D. – Nella società odierna è una
festa che si comprende sempre meno…
R. - Purtroppo sì, perché la
Croce in genere non viene molto compresa. Basti pensare al dibattito sul tenere
o no il crocifisso nelle aule pubbliche, nei tribunali, nelle scuole. Però,
paradossalmente, queste discussioni di tipo giuridico fanno anche capire che la
nostra civiltà è basata sulla Croce di Cristo.
D. – Cosa si può dire per farla
capire di più?
R. – Prima di tutto la buona
testimonianza che la Croce è albero di vita ed è manifestazione dell’amore di
Dio. Non è qualche cosa di “orrorifico”
da imporre agli altri, ma Dio ha tanto amato il mondo dare il suo Figlio
unigenito e ce lo ha dato sulla Croce.
D. – Cosa vuol dire Gesù quando
ci invita a portare la nostra croce ogni giorno?
R. – Significa vivere la sua
volontà, realizzare per noi quello che Lui stesso ha compiuto: fare la volontà
di Dio e quindi salvarci redimendo noi stessi e il mondo. Questo significa
portare la propria croce.
D. – Il cristiano è chiamato ad
una testimonianza gioiosa del Vangelo. C’è a volte il rischio di una fede
cosiddetta dolorista?
R. – Forse in passato molto di
più, adesso un po’ di meno perché realmente la comprensione della
manifestazione amorosa di Dio attraverso la Croce non è più vista in modo doloristico.
Del resto lo diceva anche Sant’Ambrogio: noi facciamo il segno della Croce
sulla nostra fronte, sul nostro cuore, sulle nostre spalle. Sulla nostra fronte
perché dobbiamo sempre confessare Gesù Cristo, sul nostro cuore perché dobbiamo
sempre amarlo, sulle nostre spalle perché dobbiamo sempre lavorare per Lui.
Quindi il lavoro se comporta anche fatica, sofferenza ben venga, ma il tutto è
sempre illuminato e sostenuto dall’amore.
D. – Padre Tito, vuol dirci
qualcosa sulla sua esperienza personale della Croce?
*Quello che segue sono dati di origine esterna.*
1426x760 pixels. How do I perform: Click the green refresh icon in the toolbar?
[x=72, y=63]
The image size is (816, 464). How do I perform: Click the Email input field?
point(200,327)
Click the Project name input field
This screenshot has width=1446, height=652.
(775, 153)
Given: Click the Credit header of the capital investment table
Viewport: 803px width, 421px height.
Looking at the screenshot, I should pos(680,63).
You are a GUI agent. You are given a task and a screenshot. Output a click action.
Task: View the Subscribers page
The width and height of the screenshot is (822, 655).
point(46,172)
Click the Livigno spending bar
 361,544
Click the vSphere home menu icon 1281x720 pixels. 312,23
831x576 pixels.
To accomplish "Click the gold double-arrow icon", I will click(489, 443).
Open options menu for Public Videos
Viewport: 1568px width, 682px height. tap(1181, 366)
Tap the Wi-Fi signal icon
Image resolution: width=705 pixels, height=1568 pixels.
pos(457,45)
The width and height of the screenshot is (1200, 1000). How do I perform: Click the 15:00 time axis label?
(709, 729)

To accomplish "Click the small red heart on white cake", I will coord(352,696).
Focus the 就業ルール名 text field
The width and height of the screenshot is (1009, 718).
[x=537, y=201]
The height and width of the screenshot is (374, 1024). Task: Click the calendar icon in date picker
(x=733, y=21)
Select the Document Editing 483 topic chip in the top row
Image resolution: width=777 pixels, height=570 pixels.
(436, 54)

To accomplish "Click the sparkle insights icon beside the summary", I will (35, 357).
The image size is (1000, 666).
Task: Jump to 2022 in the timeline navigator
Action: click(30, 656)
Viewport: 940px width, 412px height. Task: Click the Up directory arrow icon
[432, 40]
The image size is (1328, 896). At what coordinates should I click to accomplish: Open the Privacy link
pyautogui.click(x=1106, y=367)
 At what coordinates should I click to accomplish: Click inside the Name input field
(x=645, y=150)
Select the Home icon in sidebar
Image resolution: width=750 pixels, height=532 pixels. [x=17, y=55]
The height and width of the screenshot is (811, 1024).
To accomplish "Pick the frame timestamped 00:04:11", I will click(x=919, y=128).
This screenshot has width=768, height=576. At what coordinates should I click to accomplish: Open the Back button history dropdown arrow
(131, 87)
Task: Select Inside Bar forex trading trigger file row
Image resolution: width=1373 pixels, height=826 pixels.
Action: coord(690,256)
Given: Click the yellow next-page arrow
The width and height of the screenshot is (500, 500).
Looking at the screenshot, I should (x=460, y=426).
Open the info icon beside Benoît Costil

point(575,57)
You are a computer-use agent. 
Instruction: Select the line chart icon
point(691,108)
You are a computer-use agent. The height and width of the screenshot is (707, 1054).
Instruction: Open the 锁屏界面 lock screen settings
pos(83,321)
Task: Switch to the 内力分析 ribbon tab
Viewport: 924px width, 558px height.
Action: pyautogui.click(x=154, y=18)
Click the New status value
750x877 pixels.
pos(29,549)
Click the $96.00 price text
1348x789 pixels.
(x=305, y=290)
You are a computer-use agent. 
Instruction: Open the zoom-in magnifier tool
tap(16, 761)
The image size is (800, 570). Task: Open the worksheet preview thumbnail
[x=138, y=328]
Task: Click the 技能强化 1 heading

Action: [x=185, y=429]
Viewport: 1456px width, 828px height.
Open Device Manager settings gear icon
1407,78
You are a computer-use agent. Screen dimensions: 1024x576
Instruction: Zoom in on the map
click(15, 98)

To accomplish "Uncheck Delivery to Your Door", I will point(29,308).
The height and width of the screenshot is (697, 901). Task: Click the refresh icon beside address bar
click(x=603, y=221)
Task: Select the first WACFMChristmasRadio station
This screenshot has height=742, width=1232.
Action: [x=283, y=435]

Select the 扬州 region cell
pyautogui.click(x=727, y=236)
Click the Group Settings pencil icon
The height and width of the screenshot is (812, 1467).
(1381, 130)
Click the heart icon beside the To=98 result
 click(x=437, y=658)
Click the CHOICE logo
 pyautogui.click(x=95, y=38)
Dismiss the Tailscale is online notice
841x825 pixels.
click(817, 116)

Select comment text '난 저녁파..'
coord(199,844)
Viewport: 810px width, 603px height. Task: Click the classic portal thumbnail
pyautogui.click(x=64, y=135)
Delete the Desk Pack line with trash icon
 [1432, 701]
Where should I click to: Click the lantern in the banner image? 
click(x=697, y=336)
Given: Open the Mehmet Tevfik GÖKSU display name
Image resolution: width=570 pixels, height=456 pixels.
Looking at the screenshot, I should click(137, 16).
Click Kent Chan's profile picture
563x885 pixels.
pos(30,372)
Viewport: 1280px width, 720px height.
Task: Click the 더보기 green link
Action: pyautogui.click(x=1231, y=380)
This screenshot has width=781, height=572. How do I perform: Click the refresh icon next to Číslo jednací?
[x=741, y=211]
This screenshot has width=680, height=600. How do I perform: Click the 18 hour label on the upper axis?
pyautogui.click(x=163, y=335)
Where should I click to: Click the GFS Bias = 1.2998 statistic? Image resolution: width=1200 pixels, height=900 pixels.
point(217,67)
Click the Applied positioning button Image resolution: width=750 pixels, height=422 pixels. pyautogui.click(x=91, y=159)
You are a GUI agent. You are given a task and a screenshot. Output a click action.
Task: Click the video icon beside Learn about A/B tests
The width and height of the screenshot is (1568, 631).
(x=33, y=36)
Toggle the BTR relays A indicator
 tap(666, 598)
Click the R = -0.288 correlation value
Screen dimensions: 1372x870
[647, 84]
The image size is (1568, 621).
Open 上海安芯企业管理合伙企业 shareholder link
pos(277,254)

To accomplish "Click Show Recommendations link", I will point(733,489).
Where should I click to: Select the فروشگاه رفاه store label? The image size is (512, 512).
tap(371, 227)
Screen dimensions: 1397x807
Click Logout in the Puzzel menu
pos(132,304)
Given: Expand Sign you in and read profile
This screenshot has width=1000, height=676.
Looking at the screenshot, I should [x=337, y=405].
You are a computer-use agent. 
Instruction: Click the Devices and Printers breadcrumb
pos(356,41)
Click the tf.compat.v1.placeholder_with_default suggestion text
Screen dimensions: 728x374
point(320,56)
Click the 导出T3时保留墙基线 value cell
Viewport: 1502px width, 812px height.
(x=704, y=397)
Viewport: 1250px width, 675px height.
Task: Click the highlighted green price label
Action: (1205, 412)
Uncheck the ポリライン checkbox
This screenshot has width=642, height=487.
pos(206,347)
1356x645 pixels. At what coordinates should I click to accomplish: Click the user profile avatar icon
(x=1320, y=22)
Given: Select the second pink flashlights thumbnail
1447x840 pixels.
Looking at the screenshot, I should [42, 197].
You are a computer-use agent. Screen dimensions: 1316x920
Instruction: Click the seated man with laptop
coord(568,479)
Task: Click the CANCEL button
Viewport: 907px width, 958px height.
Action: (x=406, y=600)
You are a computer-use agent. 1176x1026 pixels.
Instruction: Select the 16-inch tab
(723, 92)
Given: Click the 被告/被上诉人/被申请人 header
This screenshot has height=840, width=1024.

R. – La mia esperienza personale
è portare me stesso, accettare me stesso, accettandomi così come sono,
proiettandomi nel miglioramento, nel crescere verso l’amore di Dio. Significa
questo portare la mia croce attraverso le sofferenze fisiche, le incomprensioni,
la fatica di ogni giorno, il rischio dell’apostolato, tutto quello che comporta
una vita sacerdotale di testimonianza. La mia croce la porto insieme con Gesù,
ma è Lui che sostiene la mia.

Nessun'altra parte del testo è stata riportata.